Agile approaches allow a business to operate more quickly to develop and release digital products, but it also enables the flexibility within those streams of work needed to pivot and respond correctly to changes in the market, customer expectations, or anything else that impacts the business. This understanding, and acceptance, of change must permeate throughout the organization however. Finance, legal, marketing and everyone else needs to be on board with the philosophy to fully realize its potential.
And, once the right processes are in place, Agile also enables businesses to foster innovation potential by providing support for exploration alongside business-as-usual operations, leading to new opportunities for disruptive entries into the market. Begin connecting the individuals within your organization that will need to buy in to a process shift and have discussions around the need to evolve the way decisions are made.
Automation Unlocks New Value
The complexity of business continues to increase, and with it, human ability to process and adapt to those changes inherently decreases. Mistakes can be costly, and with lengthy implications. And as the pace of change accelerates – and businesses extend their reach into new markets – the threshold (and tolerance) for error shrinks.
Automation of these processes has now reached a point where not only is it possible to solve for these friction points with a technological solution, but it is in most cases more valuable to the business to do so. One area of automation that suits financial institutions in particular is the handling of a variety of document and data types that must be captured, processed, and understood by the business in order to conduct daily operations successfully.
Handwritten forms must match keyed entry in other systems, while scans of contracts combine typed and written input … and errors … can carry heavy burdens for the business if not identified and corrected. It gets complicated quickly, and remains one of the more arduous tasks we face each day.
Artificial intelligence is also a hot topic now, but the practical applications of this thinking today are no longer science fiction. Complex algorithms are created and trained to recognize and understand not only multiple input types, but where errors may appear. They can flag problems before they get replicated and carried through at a cost to the financial institution.

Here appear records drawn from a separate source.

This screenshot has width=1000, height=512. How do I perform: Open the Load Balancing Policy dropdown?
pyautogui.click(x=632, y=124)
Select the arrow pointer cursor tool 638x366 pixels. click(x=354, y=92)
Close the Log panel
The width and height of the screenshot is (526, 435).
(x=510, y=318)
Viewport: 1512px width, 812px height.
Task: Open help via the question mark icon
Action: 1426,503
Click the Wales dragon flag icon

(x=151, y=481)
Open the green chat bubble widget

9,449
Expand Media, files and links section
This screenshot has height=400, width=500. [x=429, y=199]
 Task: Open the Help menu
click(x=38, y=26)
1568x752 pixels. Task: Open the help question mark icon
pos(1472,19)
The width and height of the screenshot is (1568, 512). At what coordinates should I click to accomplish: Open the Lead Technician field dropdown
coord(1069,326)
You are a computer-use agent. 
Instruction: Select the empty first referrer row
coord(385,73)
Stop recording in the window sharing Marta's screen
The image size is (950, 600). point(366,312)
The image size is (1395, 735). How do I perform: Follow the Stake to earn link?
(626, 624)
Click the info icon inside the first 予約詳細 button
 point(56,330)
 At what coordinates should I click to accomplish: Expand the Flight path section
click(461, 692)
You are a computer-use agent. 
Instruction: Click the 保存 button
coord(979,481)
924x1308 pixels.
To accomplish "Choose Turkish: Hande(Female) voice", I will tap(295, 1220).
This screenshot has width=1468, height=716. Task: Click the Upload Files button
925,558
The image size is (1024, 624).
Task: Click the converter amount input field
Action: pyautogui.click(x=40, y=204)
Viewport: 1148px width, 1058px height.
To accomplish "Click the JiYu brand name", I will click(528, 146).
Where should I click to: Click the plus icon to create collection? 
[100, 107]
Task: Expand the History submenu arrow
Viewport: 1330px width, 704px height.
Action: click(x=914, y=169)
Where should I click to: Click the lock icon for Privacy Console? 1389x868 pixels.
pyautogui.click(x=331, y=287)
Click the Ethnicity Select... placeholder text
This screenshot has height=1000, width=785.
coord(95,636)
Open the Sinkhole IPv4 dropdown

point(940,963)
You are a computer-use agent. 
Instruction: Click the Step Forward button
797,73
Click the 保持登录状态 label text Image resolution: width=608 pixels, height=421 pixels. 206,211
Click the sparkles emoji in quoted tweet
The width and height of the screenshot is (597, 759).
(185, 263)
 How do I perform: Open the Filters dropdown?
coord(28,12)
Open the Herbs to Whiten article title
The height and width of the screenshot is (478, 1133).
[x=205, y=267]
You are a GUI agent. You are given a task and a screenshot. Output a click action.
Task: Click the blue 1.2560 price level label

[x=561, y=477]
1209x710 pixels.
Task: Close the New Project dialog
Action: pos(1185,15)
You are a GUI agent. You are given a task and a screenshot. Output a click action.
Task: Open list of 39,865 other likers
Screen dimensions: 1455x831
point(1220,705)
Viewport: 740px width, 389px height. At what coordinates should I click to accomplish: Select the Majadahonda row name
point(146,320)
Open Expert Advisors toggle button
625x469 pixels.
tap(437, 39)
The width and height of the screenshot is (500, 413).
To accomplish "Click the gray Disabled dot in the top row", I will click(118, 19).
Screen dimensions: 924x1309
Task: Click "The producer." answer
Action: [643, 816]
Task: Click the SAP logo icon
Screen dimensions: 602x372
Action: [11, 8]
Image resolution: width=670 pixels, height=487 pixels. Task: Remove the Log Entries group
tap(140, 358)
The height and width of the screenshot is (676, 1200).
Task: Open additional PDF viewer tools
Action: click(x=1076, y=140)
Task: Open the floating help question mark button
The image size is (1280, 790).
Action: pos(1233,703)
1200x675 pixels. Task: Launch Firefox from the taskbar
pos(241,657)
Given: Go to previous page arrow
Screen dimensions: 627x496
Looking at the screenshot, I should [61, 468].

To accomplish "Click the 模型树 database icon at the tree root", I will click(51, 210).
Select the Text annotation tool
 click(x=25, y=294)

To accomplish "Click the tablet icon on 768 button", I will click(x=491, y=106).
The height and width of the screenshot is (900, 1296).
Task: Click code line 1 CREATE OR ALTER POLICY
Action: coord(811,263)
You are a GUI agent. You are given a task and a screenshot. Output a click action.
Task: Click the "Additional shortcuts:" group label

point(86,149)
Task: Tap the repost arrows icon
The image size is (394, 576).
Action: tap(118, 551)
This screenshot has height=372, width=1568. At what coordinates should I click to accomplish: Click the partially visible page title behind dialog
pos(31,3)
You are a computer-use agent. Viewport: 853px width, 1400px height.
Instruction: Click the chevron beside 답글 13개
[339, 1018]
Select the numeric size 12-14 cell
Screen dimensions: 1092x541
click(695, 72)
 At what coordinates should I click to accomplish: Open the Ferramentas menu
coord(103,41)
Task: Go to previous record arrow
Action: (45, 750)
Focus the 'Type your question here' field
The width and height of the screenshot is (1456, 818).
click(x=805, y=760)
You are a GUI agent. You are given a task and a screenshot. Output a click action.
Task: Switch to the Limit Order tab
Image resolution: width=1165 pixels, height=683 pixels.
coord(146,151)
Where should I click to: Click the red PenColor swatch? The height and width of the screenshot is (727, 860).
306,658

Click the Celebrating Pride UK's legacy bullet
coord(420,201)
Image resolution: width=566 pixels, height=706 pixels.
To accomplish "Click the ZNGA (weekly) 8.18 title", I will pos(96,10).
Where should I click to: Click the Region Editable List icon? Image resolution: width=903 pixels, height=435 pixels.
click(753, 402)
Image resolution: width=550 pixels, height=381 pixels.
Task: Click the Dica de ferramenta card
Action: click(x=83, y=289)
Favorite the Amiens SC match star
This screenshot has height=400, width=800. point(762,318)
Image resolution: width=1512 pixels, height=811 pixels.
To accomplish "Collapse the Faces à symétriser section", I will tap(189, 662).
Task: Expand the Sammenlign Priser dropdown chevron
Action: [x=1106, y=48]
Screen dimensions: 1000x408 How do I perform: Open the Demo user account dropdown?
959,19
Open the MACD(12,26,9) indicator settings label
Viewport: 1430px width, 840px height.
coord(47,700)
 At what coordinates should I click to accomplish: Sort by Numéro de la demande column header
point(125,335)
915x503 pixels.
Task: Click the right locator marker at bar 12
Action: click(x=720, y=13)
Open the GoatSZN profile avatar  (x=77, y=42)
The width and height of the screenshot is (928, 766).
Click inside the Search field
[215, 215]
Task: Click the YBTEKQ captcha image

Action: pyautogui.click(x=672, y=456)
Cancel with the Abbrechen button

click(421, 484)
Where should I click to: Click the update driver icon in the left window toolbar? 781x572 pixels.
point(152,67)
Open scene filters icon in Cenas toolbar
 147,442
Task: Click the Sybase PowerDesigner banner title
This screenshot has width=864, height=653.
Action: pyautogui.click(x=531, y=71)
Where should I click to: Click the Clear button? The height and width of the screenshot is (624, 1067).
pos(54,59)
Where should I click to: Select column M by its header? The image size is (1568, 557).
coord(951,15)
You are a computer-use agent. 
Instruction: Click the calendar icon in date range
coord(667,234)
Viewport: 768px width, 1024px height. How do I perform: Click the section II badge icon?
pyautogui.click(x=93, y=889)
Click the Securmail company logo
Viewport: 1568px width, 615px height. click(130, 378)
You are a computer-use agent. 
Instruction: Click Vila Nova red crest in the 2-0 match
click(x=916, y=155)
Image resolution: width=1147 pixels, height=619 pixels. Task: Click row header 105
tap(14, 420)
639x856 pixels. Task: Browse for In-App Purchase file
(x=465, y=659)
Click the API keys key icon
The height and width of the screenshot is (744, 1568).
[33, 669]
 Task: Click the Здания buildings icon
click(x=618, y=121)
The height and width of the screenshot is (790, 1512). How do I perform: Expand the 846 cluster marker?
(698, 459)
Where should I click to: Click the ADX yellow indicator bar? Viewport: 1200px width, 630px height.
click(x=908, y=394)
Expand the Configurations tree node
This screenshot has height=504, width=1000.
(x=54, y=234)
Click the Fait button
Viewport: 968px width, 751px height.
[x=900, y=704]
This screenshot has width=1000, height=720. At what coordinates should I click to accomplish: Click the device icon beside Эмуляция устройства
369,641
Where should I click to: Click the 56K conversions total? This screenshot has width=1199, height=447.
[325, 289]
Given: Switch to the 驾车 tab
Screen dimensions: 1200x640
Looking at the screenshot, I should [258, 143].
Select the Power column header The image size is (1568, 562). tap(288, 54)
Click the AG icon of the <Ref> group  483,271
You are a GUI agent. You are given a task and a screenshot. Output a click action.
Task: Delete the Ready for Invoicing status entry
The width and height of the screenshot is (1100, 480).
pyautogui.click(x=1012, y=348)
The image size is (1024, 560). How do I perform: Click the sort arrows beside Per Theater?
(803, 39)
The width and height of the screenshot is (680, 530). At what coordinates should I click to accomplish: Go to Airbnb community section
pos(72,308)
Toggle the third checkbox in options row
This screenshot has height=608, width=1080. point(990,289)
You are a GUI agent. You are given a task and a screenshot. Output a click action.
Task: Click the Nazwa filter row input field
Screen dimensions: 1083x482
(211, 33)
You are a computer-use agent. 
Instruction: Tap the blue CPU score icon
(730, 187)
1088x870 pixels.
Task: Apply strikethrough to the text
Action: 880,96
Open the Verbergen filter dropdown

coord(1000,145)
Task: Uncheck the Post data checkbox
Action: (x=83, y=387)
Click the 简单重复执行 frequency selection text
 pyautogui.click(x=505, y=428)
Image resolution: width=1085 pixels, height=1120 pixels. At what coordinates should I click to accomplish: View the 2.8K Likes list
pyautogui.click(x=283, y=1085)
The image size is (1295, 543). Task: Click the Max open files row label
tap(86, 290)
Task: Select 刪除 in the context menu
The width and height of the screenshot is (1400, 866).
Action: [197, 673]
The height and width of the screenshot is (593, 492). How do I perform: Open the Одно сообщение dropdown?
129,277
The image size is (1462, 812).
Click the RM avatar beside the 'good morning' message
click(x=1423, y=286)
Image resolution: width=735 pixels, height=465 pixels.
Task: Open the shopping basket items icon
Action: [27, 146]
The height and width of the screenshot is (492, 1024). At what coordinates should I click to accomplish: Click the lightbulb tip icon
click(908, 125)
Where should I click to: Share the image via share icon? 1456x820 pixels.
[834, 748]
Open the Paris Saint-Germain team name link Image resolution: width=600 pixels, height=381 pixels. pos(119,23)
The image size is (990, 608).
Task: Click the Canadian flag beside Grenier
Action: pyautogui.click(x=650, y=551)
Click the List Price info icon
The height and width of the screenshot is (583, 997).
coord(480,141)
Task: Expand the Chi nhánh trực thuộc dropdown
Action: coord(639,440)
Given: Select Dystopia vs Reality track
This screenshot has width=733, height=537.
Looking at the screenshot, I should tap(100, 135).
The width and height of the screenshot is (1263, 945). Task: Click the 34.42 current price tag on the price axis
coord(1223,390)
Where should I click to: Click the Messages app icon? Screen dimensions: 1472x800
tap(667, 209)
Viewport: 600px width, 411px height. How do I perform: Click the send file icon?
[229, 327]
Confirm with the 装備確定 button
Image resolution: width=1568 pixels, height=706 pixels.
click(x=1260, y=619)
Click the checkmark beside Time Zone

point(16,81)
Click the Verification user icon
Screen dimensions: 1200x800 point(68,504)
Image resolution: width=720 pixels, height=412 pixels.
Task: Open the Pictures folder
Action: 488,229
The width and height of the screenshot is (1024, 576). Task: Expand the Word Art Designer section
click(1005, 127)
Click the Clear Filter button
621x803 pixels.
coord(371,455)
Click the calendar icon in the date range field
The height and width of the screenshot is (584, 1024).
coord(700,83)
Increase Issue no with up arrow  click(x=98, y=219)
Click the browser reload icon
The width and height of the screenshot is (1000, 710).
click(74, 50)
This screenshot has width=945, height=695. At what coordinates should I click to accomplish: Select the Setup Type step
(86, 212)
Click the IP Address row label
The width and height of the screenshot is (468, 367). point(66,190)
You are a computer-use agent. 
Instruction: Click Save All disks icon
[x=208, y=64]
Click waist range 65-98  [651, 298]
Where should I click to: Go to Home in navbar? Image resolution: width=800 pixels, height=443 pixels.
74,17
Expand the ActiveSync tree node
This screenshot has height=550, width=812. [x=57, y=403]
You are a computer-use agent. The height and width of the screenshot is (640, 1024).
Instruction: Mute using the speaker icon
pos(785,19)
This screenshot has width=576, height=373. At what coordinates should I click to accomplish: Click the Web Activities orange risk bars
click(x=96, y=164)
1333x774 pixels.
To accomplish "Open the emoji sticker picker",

The more data these systems process, the more intelligently they can perform, learning from past pattern recognition. Robotics and machine learning will not necessarily replace all human staff – but instead may augment their ability to function at a high level and dedicate their time to new elements of business operations. Think about which repeatable, difficult, or otherwise challenging processes in your business could benefit from the streamlined gains automation can provide, and enable those most impacted by these changes to offer feedback and insight to improve efficiencies.
Financial institutions will continue to struggle in a rapidly-changing technological environment without the organizational thinking in place to evolve alongside their customers and the expectations of the market. The right technology team and partnerships can provide executives with the strategy and road map to realize measured, ongoing success and create innovation opportunities along the way. In connecting an understanding of the customer to business insights through the adoption of new processes and increased efficiencies through automation, financial institutions – no matter where they are currently in their technical digital maturity – have the ability to grow and change in profound ways.